Abstract

Chronic obstructive pulmonary disease (COPD) is characterized by a persistence of inflammation in large and small airways. We hypothesized that this could be caused by the inability of an inflammatory process to resolve. In the resolution of inflammation, a switching of arachidonic acid metabolism from the production of proinflammatory leukotriene B(4) (LtB(4)) to the synthesis of anti-inflammatory lipoxins plays an important role. The aim of our study was to determine the content of lipoxin A(4) (LXA(4)) and LtB(4) in induced sputum of patients with exacerbated COPD and to compare it to healthy controls, as well as to analyze the relationship between proinflammatory and anti-inflammatory mediators and an inflammatory cell spectrum in induced sputum.

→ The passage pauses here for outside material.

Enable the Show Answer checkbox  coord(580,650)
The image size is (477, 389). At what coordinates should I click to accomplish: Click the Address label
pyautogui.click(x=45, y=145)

Induced sputum from 17 COPD patients and 7 healthy controls were analyzed for LXA(4) and LtB(4) content and inflammatory cell spectrum. COPD patients had a significantly lower sputum LXA(4) concentration and LtB(4)/LXA(4) ratio compared with healthy controls. A significant negative correlation was found between the LXA(4) concentration and the relative neutrophil count and between the LtB(4)/LXA(4) ratio and the relative macrophage count. COPD patients during the late phase of exacerbation had a suppressed production of LXA(4) and an elevated LtB(4)/LXA(4) ratio in induced sputum demonstrating a proinflammatory imbalance. The correction of a balance between proinflammatory and anti-inflammatory eicosanoids by the administration of stable analogues of lipoxins could improve the treatment of chronic obstructive pulmonary disease in the future.